◆ How to complete this task ◆
Restate word for word every line from the top of the data below down through the line that holds "The width and height of the screenshot is (185, 257).".

◆ Records for this exercise ◆
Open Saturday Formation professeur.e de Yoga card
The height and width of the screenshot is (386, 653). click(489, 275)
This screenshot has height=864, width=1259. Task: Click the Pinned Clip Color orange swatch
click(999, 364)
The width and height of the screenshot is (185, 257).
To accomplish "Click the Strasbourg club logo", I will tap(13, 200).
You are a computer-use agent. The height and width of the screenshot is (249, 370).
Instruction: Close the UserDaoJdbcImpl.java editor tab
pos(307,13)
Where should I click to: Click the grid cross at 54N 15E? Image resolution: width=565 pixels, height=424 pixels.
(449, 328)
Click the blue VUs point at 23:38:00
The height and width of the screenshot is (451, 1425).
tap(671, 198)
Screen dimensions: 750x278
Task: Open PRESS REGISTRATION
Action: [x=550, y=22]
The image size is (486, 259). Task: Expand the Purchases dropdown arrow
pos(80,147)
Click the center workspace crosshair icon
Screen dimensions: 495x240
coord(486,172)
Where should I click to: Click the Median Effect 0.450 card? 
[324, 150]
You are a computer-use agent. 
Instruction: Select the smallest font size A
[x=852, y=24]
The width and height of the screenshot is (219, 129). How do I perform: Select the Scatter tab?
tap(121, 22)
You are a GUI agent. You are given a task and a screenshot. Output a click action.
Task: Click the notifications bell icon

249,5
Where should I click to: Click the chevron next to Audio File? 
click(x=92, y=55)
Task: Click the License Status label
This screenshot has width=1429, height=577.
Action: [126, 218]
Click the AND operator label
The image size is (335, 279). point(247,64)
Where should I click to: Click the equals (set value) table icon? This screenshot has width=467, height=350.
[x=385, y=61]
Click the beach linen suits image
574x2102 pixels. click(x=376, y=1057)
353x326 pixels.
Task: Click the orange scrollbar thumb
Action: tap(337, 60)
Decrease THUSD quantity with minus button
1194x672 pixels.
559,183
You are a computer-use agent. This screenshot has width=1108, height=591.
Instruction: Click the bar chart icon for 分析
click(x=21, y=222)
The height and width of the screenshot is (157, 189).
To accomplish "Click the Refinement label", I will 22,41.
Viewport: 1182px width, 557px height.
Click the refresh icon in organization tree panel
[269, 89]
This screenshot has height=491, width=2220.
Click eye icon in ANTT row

◆ Response box ◆
Open Saturday Formation professeur.e de Yoga card
The height and width of the screenshot is (386, 653). click(489, 275)
This screenshot has height=864, width=1259. Task: Click the Pinned Clip Color orange swatch
click(999, 364)
The width and height of the screenshot is (185, 257).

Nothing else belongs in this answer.